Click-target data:
BEGIN

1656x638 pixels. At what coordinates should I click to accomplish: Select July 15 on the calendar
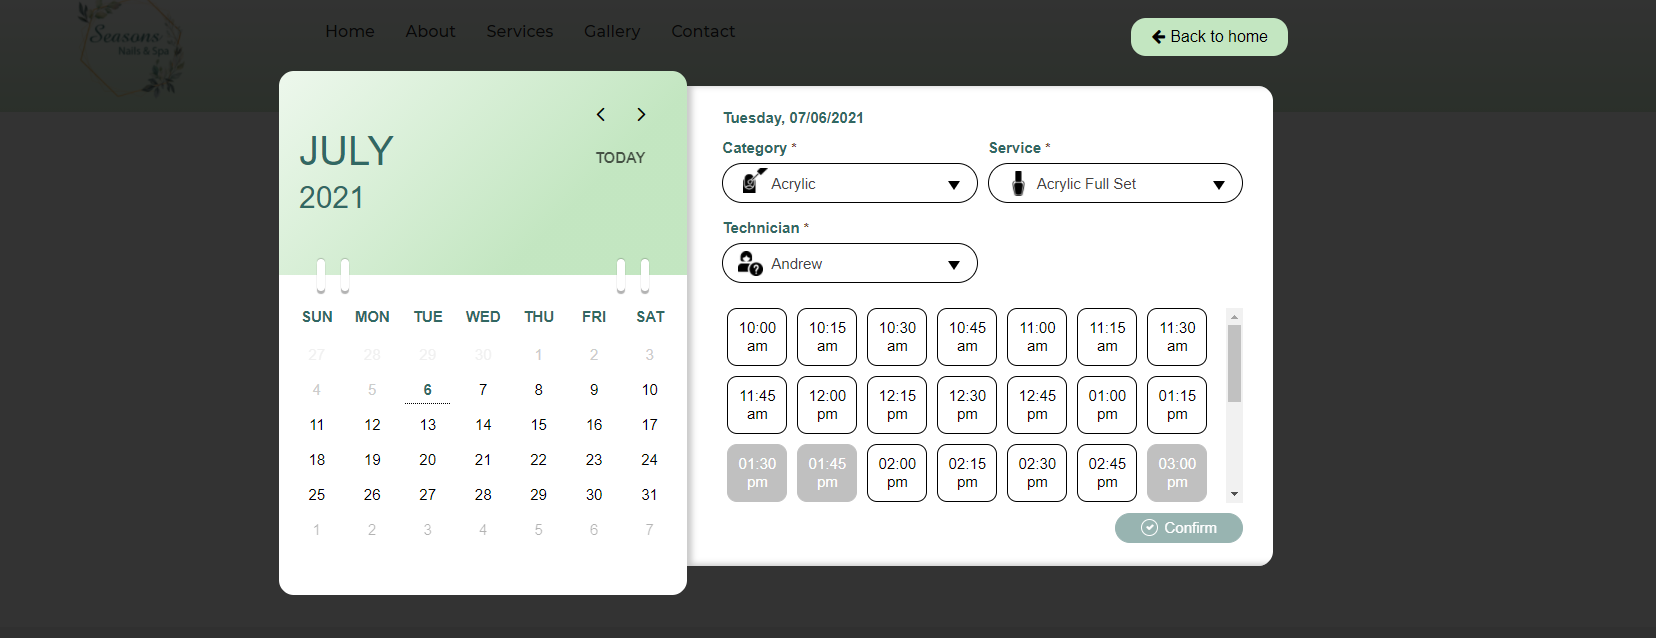pos(538,425)
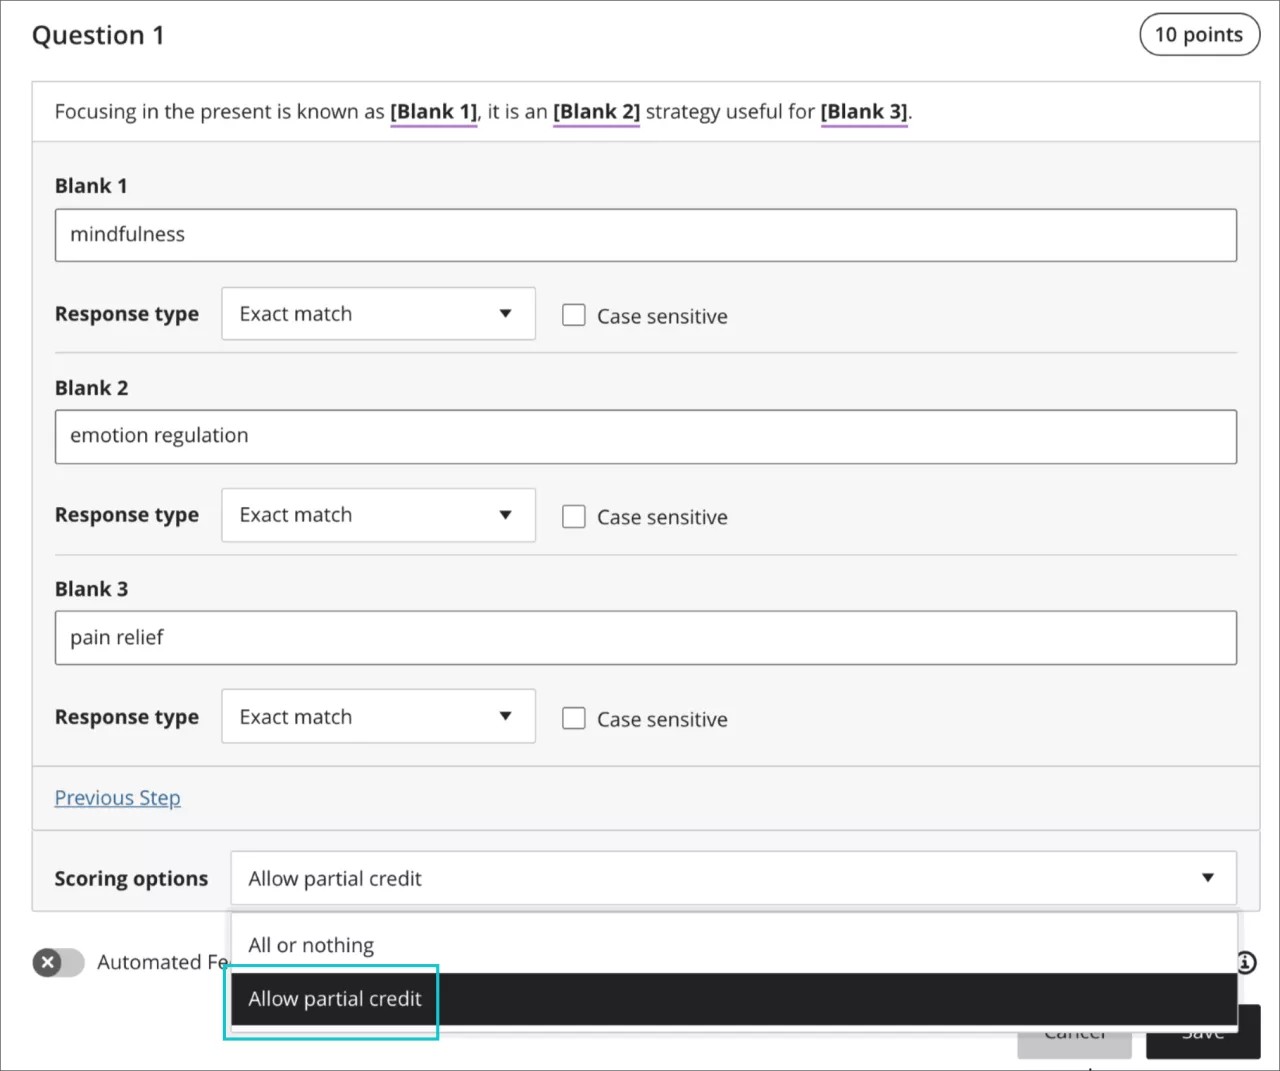Enable Case sensitive for Blank 2
Image resolution: width=1280 pixels, height=1071 pixels.
coord(574,516)
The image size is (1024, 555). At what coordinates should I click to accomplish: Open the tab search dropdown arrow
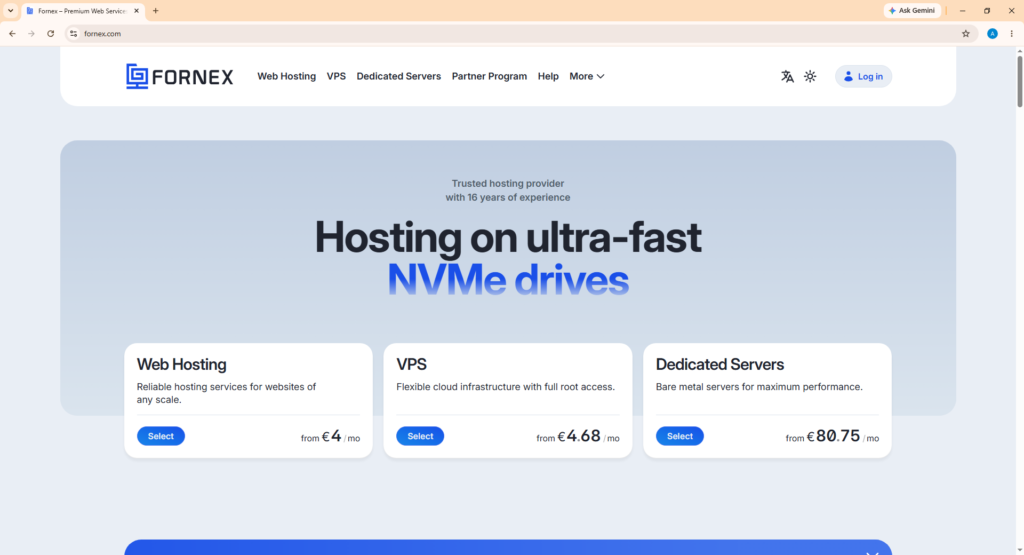[10, 10]
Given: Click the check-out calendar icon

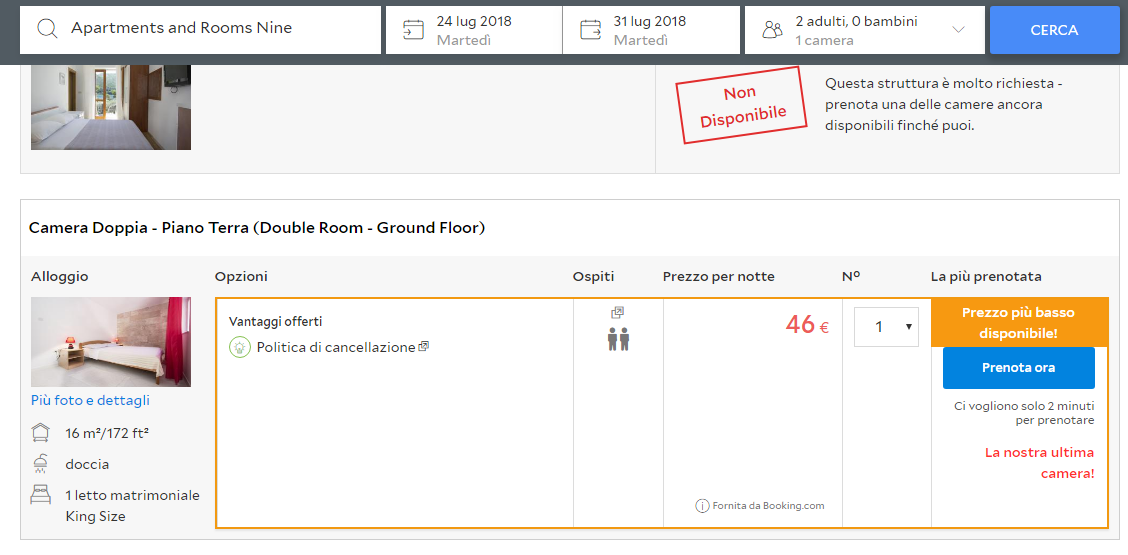Looking at the screenshot, I should coord(590,30).
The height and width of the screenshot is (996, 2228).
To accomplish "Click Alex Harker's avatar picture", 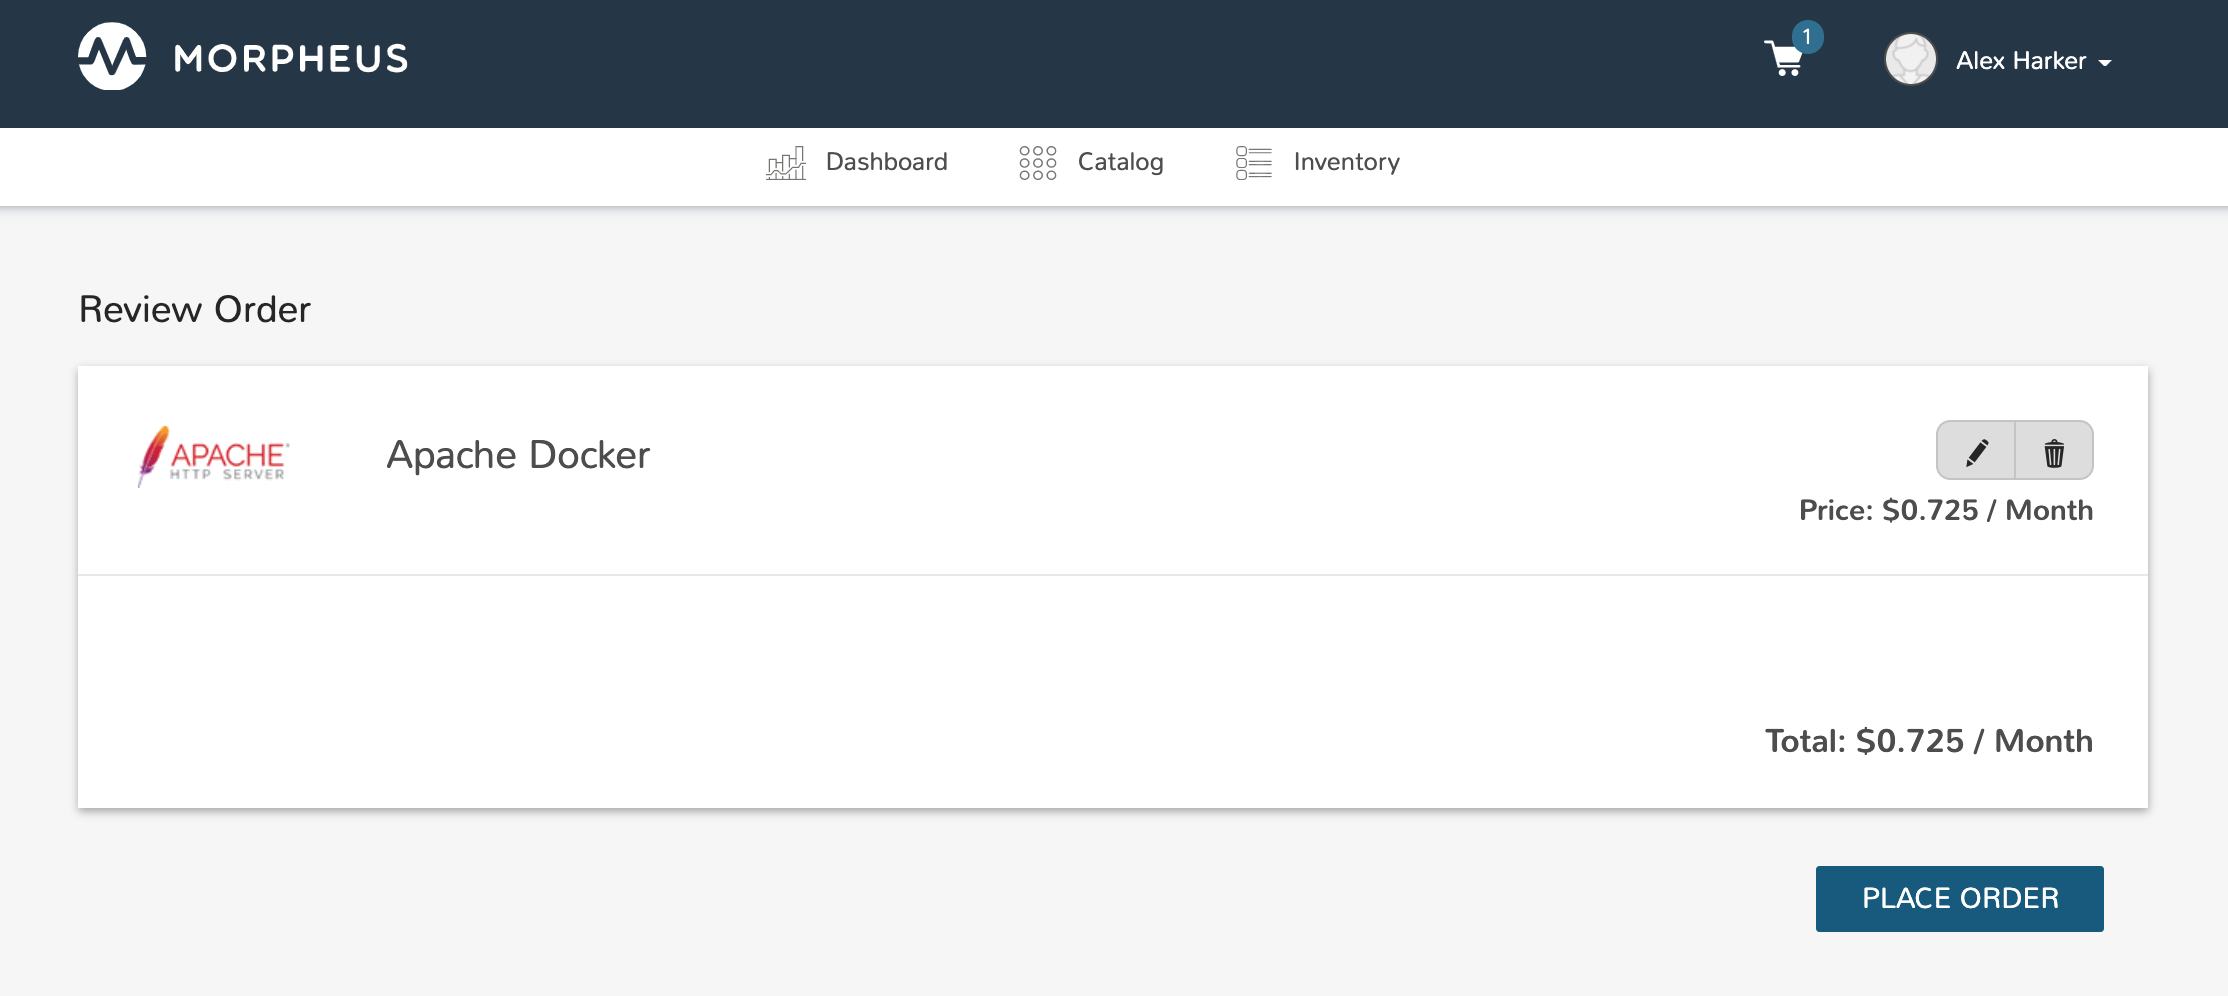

END

### [TO DO]
Render the data from the line containing "Given: Click the check-out calendar icon" through the end as a JSON list of strings, one string per line, skipping blank lines. Leave the pictures out of your answer.

### [WRITTEN ANSWER]
[
  "Given: Click the check-out calendar icon",
  "Looking at the screenshot, I should coord(590,30).",
  "The height and width of the screenshot is (996, 2228).",
  "To accomplish \"Click Alex Harker's avatar picture\", "
]